The huge flying buttresses, famous gargoyles and gothic style of Cathédrale Notre-Dame de Paris have enamored locals and visitors alike for centuries. Completed in the 14th century, and still used today, the inside features a series of side chapels that line the cathedral’s long nave, stained-glass windows and an impressive organ. While admission to the cathedral is free, its two towers, which give way to panoramas of the city’s historic center, cost €8.50 to visit (parvis de Notre-Dame, 75004 Paris, notredamedeparis.fr).
Now in its 14th year, the Parc de la Villette breaks cinema out of its indoor confines and releases it into the Paris night air for all to see. This year the open-air cinema is showcasing films that revolve around adolescence. From July to August, movie lovers all of ages can spread out on the lawn to catch films by Wes Anderson, Brian de Palama, and Wes Craven, just to name a few (19th arr, villette.com/fr).

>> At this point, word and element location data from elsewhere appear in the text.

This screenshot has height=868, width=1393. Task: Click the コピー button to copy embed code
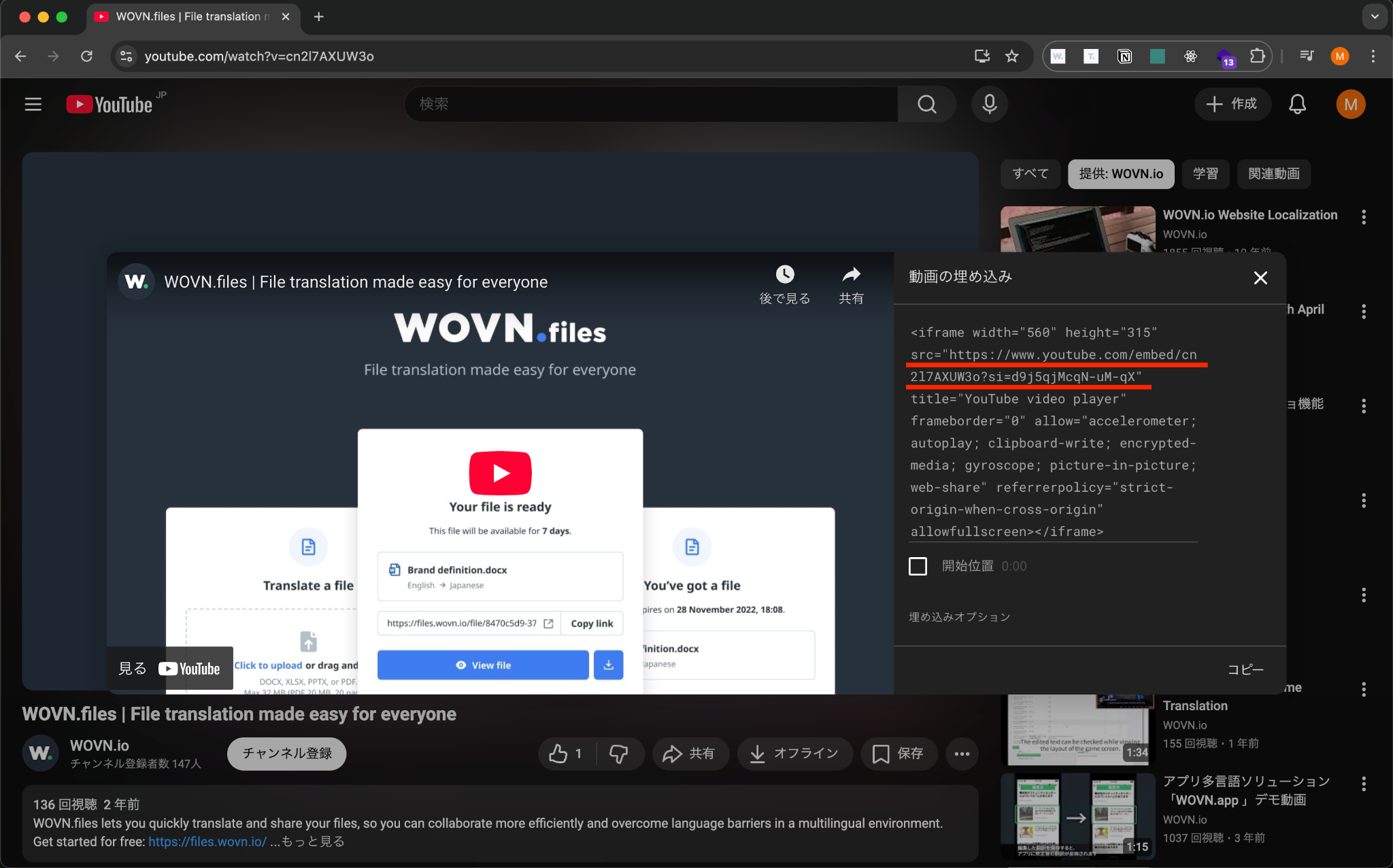(x=1245, y=669)
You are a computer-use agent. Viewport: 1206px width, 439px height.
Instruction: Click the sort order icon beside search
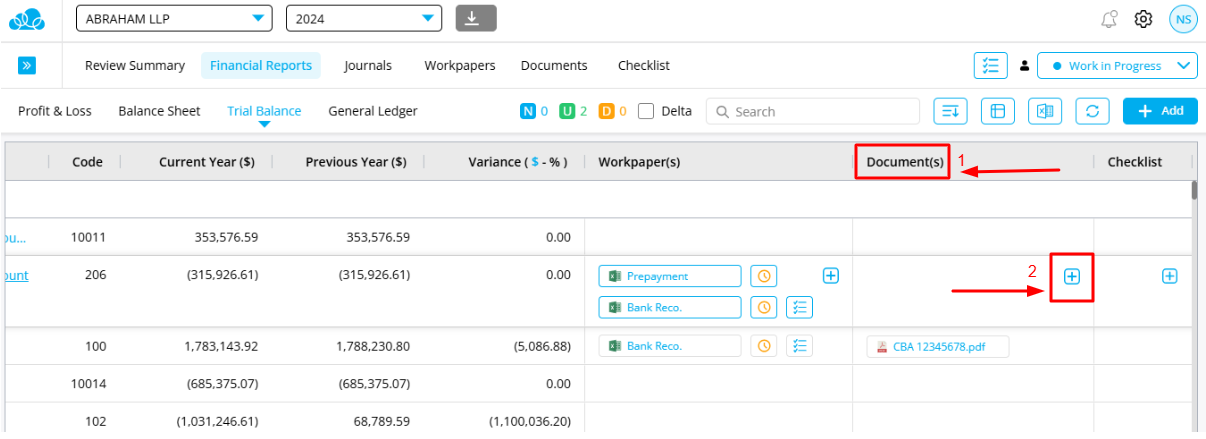(950, 111)
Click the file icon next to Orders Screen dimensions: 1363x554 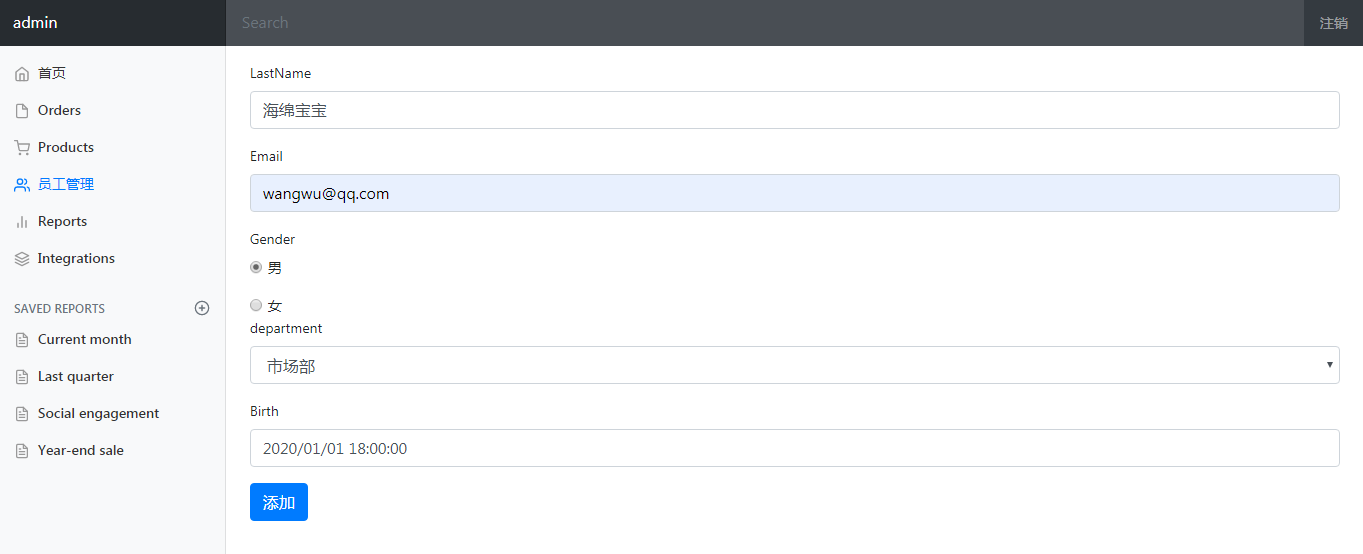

Built in the 17th century for Marie de Médicis, Jardin du Luxembourg is now the Senate’s garden. The pristine park, the city’s second largest, is home to the first model of the Statue of Liberty as well as beautifully manicured gardens, countless statues and fountains. As one of the best green spaces in Paris, the garden is usually flush with activity, from toy boats in the pond to early-morning joggers and chess players (Rue de Médicis-Rue de Vaugirard, 6th arrondissement, senat.fr/jardin).